* Begin Supplied information *
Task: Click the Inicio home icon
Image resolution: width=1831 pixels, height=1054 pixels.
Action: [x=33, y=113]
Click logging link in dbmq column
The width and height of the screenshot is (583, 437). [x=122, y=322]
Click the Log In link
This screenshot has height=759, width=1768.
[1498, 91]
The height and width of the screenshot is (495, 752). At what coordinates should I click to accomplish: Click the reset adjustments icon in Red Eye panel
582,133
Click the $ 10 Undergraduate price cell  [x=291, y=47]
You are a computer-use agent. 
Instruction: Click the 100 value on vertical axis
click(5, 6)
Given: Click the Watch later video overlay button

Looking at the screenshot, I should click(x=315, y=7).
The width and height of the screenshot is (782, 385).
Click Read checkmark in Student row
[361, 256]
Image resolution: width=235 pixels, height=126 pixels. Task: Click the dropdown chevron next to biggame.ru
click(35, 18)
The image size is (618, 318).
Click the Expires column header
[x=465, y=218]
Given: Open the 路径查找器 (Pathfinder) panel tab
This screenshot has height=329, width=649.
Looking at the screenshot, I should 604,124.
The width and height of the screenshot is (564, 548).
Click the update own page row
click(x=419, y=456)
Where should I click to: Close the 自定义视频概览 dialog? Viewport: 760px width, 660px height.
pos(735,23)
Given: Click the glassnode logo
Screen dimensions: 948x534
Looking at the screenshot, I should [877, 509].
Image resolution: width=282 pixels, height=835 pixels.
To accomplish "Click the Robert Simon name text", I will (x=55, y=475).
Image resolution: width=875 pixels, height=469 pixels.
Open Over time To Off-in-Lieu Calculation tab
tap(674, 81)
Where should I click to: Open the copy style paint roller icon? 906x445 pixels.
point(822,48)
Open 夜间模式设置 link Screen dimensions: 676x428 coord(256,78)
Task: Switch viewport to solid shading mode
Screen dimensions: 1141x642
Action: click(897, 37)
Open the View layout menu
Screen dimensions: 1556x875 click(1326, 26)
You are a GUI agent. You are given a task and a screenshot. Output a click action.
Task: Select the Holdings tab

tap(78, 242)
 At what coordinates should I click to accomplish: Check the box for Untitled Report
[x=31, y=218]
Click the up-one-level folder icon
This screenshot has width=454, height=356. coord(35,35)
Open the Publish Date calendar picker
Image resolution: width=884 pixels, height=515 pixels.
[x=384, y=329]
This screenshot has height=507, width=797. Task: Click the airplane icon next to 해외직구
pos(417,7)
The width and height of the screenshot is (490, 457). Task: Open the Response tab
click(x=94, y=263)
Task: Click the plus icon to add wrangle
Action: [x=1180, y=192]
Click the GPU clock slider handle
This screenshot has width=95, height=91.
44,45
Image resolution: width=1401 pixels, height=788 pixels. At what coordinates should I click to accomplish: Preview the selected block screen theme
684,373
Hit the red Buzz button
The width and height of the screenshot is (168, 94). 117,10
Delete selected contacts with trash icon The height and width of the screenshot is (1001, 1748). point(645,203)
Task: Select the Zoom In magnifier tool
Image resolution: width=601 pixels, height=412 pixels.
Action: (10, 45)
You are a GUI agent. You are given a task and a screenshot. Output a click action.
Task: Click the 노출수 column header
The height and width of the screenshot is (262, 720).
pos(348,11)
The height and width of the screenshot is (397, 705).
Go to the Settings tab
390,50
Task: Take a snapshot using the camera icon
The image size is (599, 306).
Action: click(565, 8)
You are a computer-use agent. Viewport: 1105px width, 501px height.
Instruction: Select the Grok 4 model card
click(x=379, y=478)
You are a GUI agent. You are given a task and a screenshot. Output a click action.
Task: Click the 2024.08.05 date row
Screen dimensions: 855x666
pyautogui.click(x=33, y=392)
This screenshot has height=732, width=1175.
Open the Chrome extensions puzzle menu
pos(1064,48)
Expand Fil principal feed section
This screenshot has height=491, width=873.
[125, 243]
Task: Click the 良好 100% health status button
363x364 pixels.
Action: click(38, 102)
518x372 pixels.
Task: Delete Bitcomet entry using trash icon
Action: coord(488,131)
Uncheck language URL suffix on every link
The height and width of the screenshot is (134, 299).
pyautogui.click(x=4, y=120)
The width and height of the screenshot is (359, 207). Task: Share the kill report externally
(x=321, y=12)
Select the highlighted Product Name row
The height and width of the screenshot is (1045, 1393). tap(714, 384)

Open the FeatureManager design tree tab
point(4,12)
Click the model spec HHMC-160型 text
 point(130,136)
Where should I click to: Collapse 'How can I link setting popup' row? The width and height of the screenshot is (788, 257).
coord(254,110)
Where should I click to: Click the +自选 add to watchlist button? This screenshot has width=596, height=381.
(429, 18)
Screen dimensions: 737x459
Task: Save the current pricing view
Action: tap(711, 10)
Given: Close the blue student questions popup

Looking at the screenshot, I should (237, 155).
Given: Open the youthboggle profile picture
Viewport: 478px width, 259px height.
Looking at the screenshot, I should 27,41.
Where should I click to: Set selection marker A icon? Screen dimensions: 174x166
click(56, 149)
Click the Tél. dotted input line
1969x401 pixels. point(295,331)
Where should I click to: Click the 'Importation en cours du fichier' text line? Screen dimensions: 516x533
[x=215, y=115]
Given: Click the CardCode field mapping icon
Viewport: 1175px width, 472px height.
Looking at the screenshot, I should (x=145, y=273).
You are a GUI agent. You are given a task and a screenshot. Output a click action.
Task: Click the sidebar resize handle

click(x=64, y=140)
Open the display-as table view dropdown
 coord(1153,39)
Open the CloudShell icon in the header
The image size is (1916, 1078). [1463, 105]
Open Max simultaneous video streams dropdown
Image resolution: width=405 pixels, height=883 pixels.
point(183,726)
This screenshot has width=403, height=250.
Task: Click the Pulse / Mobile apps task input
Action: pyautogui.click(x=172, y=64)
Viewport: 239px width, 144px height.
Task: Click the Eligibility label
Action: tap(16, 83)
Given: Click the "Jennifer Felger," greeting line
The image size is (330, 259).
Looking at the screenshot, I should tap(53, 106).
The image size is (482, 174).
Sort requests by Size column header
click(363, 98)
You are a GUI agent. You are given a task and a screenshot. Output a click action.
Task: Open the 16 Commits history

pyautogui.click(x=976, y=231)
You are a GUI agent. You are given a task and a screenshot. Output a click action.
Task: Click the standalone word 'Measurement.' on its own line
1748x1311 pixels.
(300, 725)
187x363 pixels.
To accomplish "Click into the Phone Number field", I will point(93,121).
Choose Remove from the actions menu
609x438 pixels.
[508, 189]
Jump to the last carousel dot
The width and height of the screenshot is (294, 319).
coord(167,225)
* End Supplied information *
Work to be completed:
Turn the records starting at the line containing "The width and height of the screenshot is (359, 207)." and ending at the line containing "coord(254,110)" into a numbered list, leaving out any blank lines.

Written solution:
1. The width and height of the screenshot is (359, 207). Task: Share the kill report externally
2. (x=321, y=12)
3. Select the highlighted Product Name row
4. The height and width of the screenshot is (1045, 1393). tap(714, 384)
5. Open the FeatureManager design tree tab
6. point(4,12)
7. Click the model spec HHMC-160型 text
8.  point(130,136)
9. Where should I click to: Collapse 'How can I link setting popup' row? The width and height of the screenshot is (788, 257).
10. coord(254,110)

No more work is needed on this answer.